Open hurun opened 6 years ago

hurun commented 6 years ago

when i use the below command,i want get the node name before clustering ,how i should program to get it. result = mc.run_mcl(matrix)
clusters = mc.get_clusters(result)

Moonire commented 6 years ago

Please specify your inputs and the output you desire, because i'm not sure what do you mean exactly.

Mataivic commented 6 years ago

I think I got the same issue ;

I have previously built a network with networkx, from a pandas adjacency table :

Matrice = pd.read_csv('adj_matrix.csv', sep=',', index_col=0, header=0)
network = nx.from_pandas_adjacency(df=Matrice, create_using=nx.Graph())

My labels are formatted as follow : 'OTUxx' , where xx is a number from 1 to several digits.
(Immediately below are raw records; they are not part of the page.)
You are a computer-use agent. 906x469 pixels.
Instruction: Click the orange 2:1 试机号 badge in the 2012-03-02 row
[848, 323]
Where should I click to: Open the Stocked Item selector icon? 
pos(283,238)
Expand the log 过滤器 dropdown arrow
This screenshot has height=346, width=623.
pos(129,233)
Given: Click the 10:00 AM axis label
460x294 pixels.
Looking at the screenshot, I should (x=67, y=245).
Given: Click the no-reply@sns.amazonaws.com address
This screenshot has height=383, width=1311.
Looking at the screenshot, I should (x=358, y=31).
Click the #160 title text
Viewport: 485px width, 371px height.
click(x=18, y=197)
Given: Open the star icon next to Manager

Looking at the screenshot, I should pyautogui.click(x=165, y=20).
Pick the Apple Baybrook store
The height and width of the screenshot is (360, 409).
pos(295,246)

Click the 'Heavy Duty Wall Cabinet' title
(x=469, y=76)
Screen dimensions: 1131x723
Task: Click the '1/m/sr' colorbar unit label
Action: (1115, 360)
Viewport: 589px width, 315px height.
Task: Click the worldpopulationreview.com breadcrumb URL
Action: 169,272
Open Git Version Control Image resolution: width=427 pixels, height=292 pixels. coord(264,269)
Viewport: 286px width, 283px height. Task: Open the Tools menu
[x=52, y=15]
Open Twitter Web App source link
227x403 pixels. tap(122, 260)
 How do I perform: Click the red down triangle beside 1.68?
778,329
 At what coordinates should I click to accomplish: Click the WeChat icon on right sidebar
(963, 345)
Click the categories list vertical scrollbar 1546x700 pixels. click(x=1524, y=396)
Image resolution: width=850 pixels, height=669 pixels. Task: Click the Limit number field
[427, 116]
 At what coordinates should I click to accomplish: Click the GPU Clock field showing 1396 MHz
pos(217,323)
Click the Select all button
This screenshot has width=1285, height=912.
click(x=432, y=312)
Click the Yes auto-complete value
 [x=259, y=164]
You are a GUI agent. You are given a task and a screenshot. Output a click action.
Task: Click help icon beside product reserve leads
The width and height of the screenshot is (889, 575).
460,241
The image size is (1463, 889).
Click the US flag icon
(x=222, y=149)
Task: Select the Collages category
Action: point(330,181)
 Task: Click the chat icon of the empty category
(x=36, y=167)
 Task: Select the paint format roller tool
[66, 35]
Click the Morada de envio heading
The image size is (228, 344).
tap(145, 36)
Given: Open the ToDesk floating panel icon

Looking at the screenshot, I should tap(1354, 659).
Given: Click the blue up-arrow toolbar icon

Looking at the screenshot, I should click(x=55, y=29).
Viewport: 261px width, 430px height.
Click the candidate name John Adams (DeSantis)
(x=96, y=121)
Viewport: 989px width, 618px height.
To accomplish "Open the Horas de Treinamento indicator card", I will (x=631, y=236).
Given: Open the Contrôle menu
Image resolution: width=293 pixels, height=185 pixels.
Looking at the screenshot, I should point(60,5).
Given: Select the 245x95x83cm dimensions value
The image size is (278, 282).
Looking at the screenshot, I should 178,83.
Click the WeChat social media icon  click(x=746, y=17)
      | OTU85 | OTU58 | OTU95 | ...
______________________________________
OTU85 | 
OTU58 |          the adjacency table
OTU95 | 
...

When I apply the MCL algorithm and draw the clustered graph (with random positions) with nodes labels :

matrix = nx.to_scipy_sparse_matrix(network)
result = mc.run_mcl(matrix)
clusters = mc.get_clusters(result)
positions_random = {i:(random.random() * 2 - 1, random.random() * 2 - 1) for i in range(network.number_of_nodes())}
mc.draw_graph(matrix, clusters, pos=positions_random, node_size=25, with_labels=True, edge_color="silver")

The labels aren't the same anymore : nodes are only labelled by numbers, starting at 0. I don't know if the modification happens in nx.to_scipy_parse(), the mc.run_mc(), or the mc.get_clusters() commands.

How can I make a correspondance between my initial labels and the final labels ?

Moonire commented 6 years ago

I see what the problems is thank you @Mataivic . I'll look into it in the coming days. This issue will stay open meanwhile.

Feel free to submit a trick to avoid the problem if you find on, or a PR if you can add it as an option.

GuyAllard commented 6 years ago

The scipy matrices that are used by the library don't support row and column names, so that information doesn't get used. The order of row and columns is unchanged, so the indexes of all nodes is consistent. I think that the issue can be solved by allowing a list of node labels to be passed to mc.draw_graph.

hkarakurt commented 4 years ago

Hello, Is that issue solved? I also need node labels or names instead of indices in the results. I cannot draw graph due to my network is really big (~17000 nodes).